Favolosa la vittoria alla Milano – San Remo del 1946 centrata dopo circa sei anni di sosta a causa della guerra (aveva vinto il Giro d’Italia del 1940); il famoso cronista Niccolò Carosio, disorientato dall’enorme distacco, così commenta:

  • «Primo Fausto Coppi; in attesa del secondo classificato trasmettiamo musica da ballo». Il 19 marzo l’”Airone” vinse infatti la Milano-Sanremo con una fuga solitaria di 151 km, iniziata insieme ad altri quattro corridori e conclusa con ben 14 minuti di vantaggio sul secondo classificato, Lucien Teisseire, ultimo a staccarsi a Ovada. L’indomani La Gazzetta dello Sport dedicò all’impresa l’intera prima pagina, titolando: «Fausto Coppi non vede più nessuno dal Turchino a Sanremo e piega alla sua volontà indomita ogni ostacolo della corsa sfinge». La bicicletta gli era stata donata da un artigiano casertano che aveva risposto all’appello del giornalista Gino Palumbo (cavese di nascita, milanese d’adozione e futuro direttore della Gazzetta) al quale Coppi si era rivolto qualche mese prima per poter ritornare alle corse.

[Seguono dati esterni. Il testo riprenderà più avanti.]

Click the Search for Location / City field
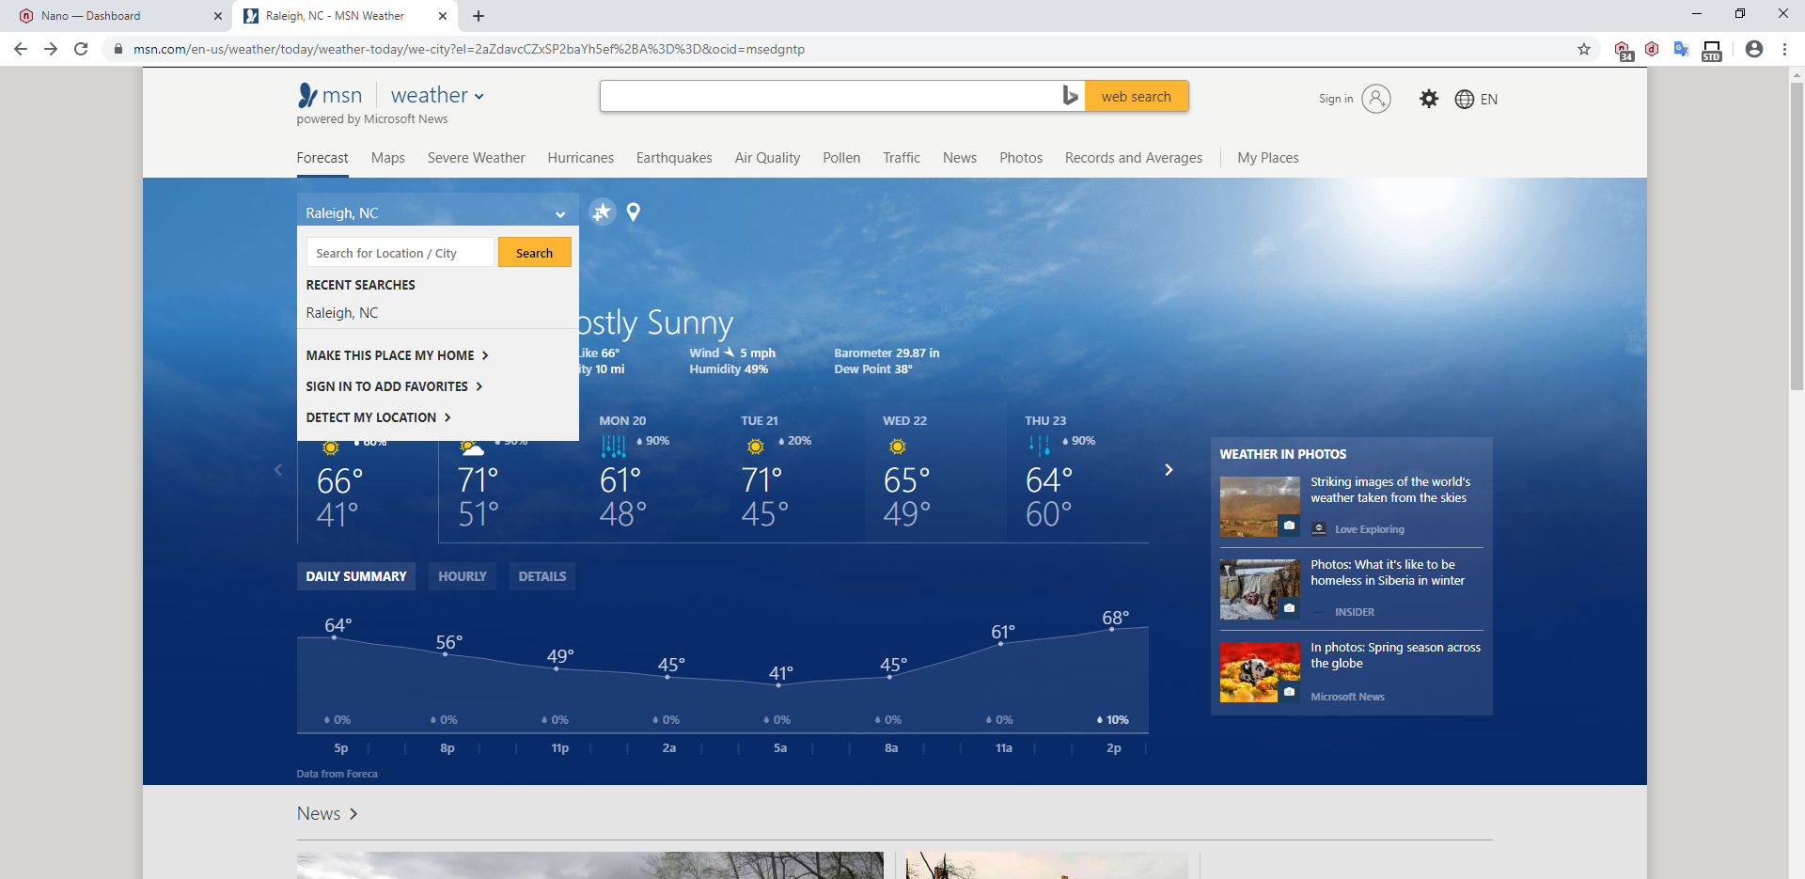 click(x=400, y=253)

Nel 1949 io avevo quattro anni, pochi poter seguire quei successi sportivi, ma nel 1952 la musica era già cambiata e grazie a mio zio Antonio seguii via radio alcuni dei trionfi del campionissimo; memorabili le radiocronache del Giro d’Italia del 1953 (l’ultimo vinto da Coppi) e il campionato del mondo su strada, sempre del ’53, stravinto alla grandissima. Tre anni dopo, però, nel ’56 entrò d’impeto nel mio immaginario un altro mitico interprete di quel ciclismo eroico: Charly Gaul, forse il più grande scalatore di tutti i tempi. Ma questa è altra storia che merita di essere raccontata a parte.

Era salito in bicicletta l’ultima volta il 13 dicembre 1959 in Burkina Faso (Alto Volta) dove era  stato organizzato un criterium ciclistico vinto da Anquetil su Coppi, poi la malaria. Il 2 gennaio 1960 il grande airone Fausto Coppi richiuse le ali per sempre.